Es un préstamo o crédito garantizado mediante hipoteca sobre un bien inmueble que constituya la vivienda habitual[1] del solicitante cuando éste tenga una edad igual o superior a los 65 años. Entre otros requisitos es necesario que el deudor disponga del importe del préstamo mediante disposiciones periódicas o únicas y que la deuda sólo sea exigible por el acreedor y la garantía ejecutable cuando fallezca el prestatario o, si así se estipula en el contrato, cuando fallezca el último de los beneficiarios.

En definitiva, cabe concluir que la figura de la hipoteca inversa tiene por finalidad permitir que los mayores puedan movilizar su patrimonio inmobiliario para obtener una renta adicional, aportando su propia vivienda habitual como garantía de préstamos o créditos hipotecarios cuya devolución no podrá exigirse, en general, hasta la muerte del deudor hipotecario.

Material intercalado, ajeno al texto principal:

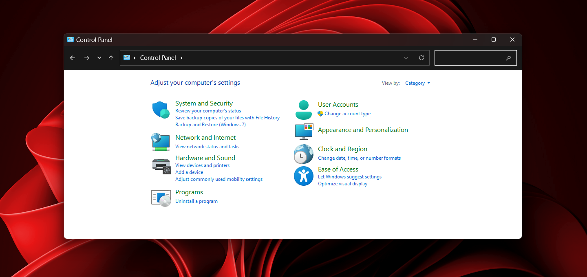The height and width of the screenshot is (277, 587).
Task: Click the Control Panel icon in the address bar
Action: pos(127,57)
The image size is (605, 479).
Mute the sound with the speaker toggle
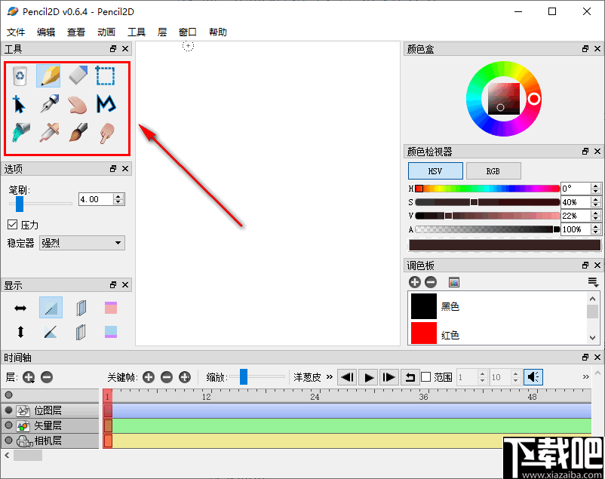(533, 377)
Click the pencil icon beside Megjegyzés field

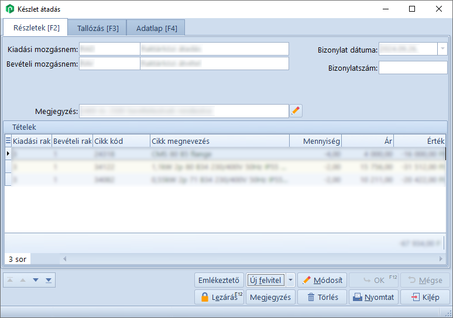[x=296, y=110]
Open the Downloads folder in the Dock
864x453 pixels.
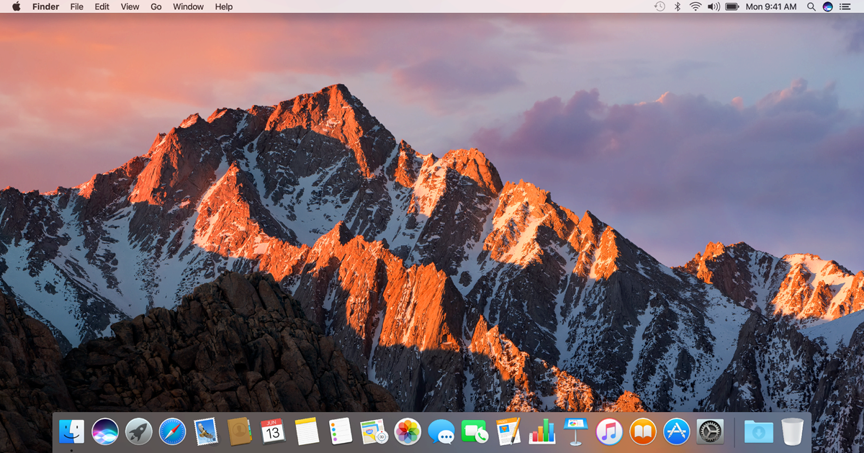coord(757,432)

Al fallecimiento del deudor hipotecario sus herederos o, si así se estipula en el contrato, al fallecimiento del último de los beneficiarios, podrán cancelar el préstamo, en el plazo estipulado, abonando al acreedor hipotecario la totalidad de los débitos vencidos, con sus intereses, sin que el acreedor pueda exigir compensación alguna por la cancelación.

Impuesto sobre la Renta de las Personas Físicas

La percepción del importe del préstamo o crédito derivado de la hipoteca inversa no se considerará renta sujeta al Impuesto sobre la Renta de las Personas Físicas.Los hijos o familiares del contribuyente que constituyó la hipoteca inversa no tributan por la revalorización de la vivienda.

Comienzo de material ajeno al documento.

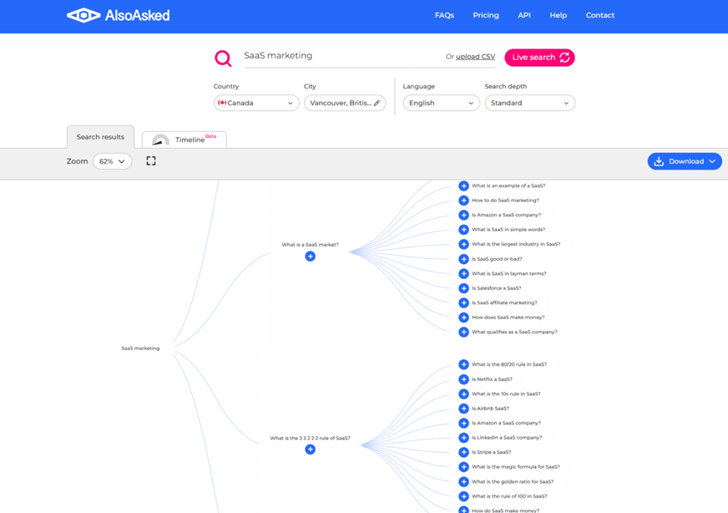Click the pink magnifier search icon

(223, 59)
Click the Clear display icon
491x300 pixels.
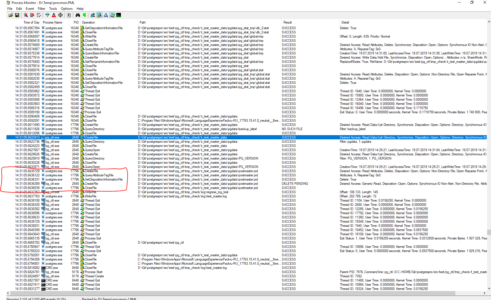[x=39, y=15]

Impuesto sobre Transmisiones Patrimoniales y Actos Jurídicos Documentados

Las escrituras públicas que documenten las operaciones de constitución, subrogación, novación modificativa y cancelación están exentas del Impuesto sobre Transmisiones y Actos Jurídicos Documentados, por la cuota gradual de documentos notariales, de la modalidad de Actos Jurídicos Documentados.  [1] Se considera vivienda habitual del contribuyente la edificación que constituya su residencia durante un plazo continuado de, al menos, tres años. No obstante, se entenderá que la vivienda tuvo el carácter de habitual cuando, a pesar de no haber transcurrido dicho plazo, se produzca el fallecimiento del contribuyente o concurran otras circunstancias que necesariamente exijan el cambio de domicilio, tales como celebración de matrimonio, separación matrimonial, traslado laboral, obtención del primer empleo, cambio de empleo, u otras análogas justificadas.